Posted on Jan 27th, 2009 by Siona : Synchronicity Coordinator Siona

I love language.

Forgive me, will you, the sharing of a little discovery?

Last week, for reasons still unknown to me (a dream? a strange reminder?), I started poking around for more information on a curious form of English syntax called ePrime. (I first stumbled across the topic a few years ago, but never bothered to learn more.)

ePrime looks and behaves just like everyday English, except it avoids all forms of the verb to be: be, is, am, are, was, were, been, and being (as well as their contractions). Perhaps this sounds needlessly complicated to you, or just plain silly; certainly when I first heard of this modification I reacted with puzzlement. After learning a bit more about the reasons why someone might adopt this apparently awkward approach to writing or speech, though, I fell head over heels in love.

Why?

Because English speakers frequently use the verb "to be" to "express dogmatic beliefs or assumptions or to avoid expressing opinions and feelings as such." ePrime helps prevent this. It forces an active rather than passive voice, which demands more ownership from the speaker (using ePrime, I can't say, "That's a wonderful idea," but would have to rephrase it as "I find your idea wonderful,"), and which makes it harder for people to pass off an opinion as a fact or to confuse a judgment with an objective case. 
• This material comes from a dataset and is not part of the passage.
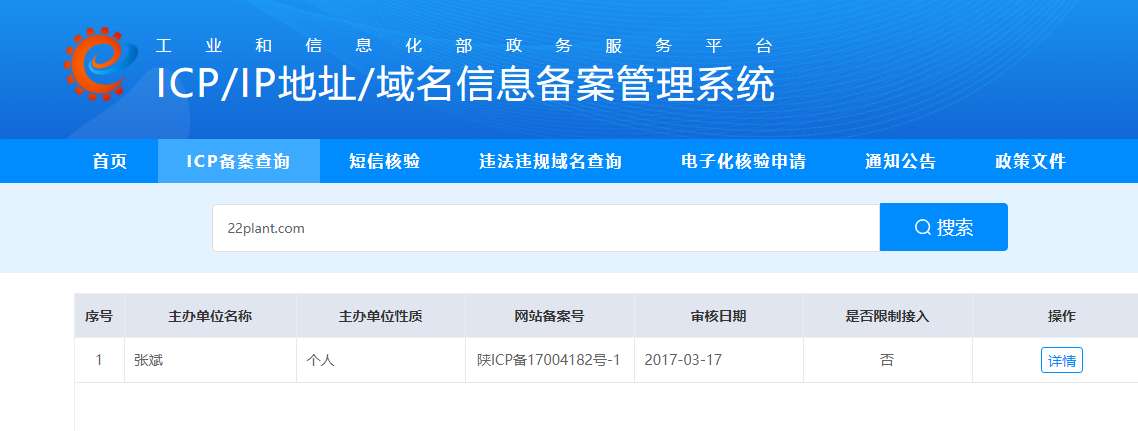Image resolution: width=1138 pixels, height=431 pixels.
Task: Click the 主办单位名称 column header
Action: [210, 316]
Even better, ePrime guards against the linguistic illusion of solidity or permanence. If I say "Joe is a bad driver," I've labeled poor Joseph with a fixed trait that implies something inherent to his very selfhood. If I say instead that "Joe drives badly," I reference his skill level, not who or whata he is. I firmly (if foolishly) believe that the language we use heavily influences the way we see the world, and the way we behave and react and interact with others, and so I love the notion that something like ePrime would contribute to a more fluid and flexible metaphysics.

Anyway. For all its imperfections, the whole idea tickles me pink. (Perhaps I should designate this blog as a "to be" free zone. :) And though I'm not sure I have the wherewithall to always express myself this way (this sentance alone is evidence!), it seems a wonderful exercise in clear thinking, and I'd love to practice further. Again... I love language. Obviously.